## Dataset extract
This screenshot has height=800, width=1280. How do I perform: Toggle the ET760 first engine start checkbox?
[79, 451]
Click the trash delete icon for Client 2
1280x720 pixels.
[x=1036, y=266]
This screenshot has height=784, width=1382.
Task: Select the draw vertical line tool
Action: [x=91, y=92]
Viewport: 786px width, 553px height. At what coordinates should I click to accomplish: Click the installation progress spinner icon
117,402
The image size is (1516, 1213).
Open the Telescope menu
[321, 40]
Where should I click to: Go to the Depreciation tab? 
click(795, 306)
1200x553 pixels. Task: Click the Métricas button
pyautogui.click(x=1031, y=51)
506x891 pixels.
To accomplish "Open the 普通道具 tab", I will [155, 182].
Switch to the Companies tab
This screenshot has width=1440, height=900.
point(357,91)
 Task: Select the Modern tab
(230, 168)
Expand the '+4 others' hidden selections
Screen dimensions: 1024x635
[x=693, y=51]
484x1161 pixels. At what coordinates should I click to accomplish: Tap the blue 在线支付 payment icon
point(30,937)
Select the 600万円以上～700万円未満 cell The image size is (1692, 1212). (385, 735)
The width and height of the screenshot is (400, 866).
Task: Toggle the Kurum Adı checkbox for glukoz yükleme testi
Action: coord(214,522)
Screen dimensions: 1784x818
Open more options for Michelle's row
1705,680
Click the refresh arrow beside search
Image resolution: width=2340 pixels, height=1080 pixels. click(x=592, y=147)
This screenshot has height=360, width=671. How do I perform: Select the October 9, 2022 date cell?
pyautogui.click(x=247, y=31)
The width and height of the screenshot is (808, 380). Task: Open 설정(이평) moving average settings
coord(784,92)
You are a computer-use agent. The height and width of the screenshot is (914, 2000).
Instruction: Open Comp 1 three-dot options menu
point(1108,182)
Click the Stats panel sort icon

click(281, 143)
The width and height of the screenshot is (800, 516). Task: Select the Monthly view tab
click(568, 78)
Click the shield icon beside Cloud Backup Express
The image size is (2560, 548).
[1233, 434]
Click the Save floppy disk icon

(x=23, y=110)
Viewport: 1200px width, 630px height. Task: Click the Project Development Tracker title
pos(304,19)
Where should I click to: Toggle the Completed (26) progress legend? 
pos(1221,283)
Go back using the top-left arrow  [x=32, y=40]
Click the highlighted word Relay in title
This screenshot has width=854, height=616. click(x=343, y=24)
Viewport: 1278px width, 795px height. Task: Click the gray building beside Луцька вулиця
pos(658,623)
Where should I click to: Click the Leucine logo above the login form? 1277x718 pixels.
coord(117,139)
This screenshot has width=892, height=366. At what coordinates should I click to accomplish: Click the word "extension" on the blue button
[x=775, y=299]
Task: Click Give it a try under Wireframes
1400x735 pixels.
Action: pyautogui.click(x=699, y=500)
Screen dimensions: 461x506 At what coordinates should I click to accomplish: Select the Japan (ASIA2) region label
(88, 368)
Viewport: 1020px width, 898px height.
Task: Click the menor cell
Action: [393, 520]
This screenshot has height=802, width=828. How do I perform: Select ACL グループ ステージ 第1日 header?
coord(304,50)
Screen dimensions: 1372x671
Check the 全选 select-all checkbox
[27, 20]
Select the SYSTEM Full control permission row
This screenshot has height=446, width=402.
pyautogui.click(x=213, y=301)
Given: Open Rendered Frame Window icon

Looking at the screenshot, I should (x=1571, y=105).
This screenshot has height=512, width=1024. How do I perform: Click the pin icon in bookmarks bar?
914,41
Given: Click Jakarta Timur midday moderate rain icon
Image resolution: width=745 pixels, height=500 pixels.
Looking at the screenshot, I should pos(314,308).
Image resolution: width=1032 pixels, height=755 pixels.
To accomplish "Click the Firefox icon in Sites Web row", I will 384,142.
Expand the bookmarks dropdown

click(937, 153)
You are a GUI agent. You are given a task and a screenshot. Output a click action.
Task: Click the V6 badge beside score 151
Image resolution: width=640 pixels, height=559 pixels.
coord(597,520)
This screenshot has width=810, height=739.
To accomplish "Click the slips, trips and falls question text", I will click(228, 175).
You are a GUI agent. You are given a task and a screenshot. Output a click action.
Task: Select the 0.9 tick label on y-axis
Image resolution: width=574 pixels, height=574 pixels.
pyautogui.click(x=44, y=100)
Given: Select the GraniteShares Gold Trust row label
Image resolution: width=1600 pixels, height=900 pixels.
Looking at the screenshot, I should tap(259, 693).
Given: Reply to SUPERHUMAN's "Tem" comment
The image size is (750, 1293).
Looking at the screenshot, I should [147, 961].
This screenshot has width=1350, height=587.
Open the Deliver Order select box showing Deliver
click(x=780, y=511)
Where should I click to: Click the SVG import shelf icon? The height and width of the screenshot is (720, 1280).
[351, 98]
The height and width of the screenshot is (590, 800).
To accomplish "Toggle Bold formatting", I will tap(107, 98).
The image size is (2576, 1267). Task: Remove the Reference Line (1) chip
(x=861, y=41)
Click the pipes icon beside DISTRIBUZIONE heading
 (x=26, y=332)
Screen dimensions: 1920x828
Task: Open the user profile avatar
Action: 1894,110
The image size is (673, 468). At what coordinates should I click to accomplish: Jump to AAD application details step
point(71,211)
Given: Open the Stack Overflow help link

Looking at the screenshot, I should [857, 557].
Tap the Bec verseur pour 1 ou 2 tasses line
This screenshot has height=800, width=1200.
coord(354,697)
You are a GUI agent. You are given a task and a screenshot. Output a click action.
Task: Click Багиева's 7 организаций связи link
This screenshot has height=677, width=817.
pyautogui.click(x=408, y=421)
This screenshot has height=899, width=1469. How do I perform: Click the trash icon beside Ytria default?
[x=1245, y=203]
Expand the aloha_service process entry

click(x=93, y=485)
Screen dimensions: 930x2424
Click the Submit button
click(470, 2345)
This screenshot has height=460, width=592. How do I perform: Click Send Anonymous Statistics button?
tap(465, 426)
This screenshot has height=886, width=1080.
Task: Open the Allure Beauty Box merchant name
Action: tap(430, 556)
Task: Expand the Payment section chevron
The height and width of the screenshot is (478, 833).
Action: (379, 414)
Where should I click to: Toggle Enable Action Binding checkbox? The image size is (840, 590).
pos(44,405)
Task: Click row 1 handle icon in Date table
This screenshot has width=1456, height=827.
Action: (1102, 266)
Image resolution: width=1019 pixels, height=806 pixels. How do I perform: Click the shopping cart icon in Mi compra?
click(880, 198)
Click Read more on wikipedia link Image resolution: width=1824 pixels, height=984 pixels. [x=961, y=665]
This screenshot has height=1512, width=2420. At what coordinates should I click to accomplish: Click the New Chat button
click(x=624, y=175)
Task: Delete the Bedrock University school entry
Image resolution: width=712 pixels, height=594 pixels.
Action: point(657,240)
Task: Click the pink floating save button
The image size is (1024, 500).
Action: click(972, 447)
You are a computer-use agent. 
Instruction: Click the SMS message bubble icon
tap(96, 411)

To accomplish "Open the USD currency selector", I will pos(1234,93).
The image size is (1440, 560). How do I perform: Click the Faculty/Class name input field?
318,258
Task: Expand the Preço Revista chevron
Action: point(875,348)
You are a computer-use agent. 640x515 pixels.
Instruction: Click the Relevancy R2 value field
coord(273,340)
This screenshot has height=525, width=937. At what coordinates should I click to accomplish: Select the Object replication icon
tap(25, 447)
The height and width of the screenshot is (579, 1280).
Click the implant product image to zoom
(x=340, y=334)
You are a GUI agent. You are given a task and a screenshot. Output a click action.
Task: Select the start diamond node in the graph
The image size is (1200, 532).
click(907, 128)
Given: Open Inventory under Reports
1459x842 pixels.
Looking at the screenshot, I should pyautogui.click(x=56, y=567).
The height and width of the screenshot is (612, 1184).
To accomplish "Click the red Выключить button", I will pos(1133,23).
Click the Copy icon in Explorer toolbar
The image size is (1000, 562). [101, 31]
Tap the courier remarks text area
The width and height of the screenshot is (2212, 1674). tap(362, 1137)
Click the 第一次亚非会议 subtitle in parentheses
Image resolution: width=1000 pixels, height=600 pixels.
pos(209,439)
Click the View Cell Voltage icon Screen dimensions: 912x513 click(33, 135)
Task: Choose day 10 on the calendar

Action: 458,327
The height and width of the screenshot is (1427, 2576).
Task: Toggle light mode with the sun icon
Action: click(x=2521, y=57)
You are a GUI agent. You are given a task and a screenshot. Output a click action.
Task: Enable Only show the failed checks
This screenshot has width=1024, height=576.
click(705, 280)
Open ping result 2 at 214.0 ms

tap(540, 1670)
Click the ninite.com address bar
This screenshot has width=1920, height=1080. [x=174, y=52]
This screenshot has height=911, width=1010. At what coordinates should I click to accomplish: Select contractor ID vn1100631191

## Your objective
Copy the data exactly, beginning at the line that contains "Given: Open the Stack Overflow help link" and stopping after the line that contains "click(470, 2345)".

## Response to the task
Given: Open the Stack Overflow help link

Looking at the screenshot, I should [857, 557].
Tap the Bec verseur pour 1 ou 2 tasses line
This screenshot has height=800, width=1200.
coord(354,697)
You are a GUI agent. You are given a task and a screenshot. Output a click action.
Task: Click Багиева's 7 организаций связи link
This screenshot has height=677, width=817.
pyautogui.click(x=408, y=421)
This screenshot has height=899, width=1469. How do I perform: Click the trash icon beside Ytria default?
[x=1245, y=203]
Expand the aloha_service process entry

click(x=93, y=485)
Screen dimensions: 930x2424
Click the Submit button
click(470, 2345)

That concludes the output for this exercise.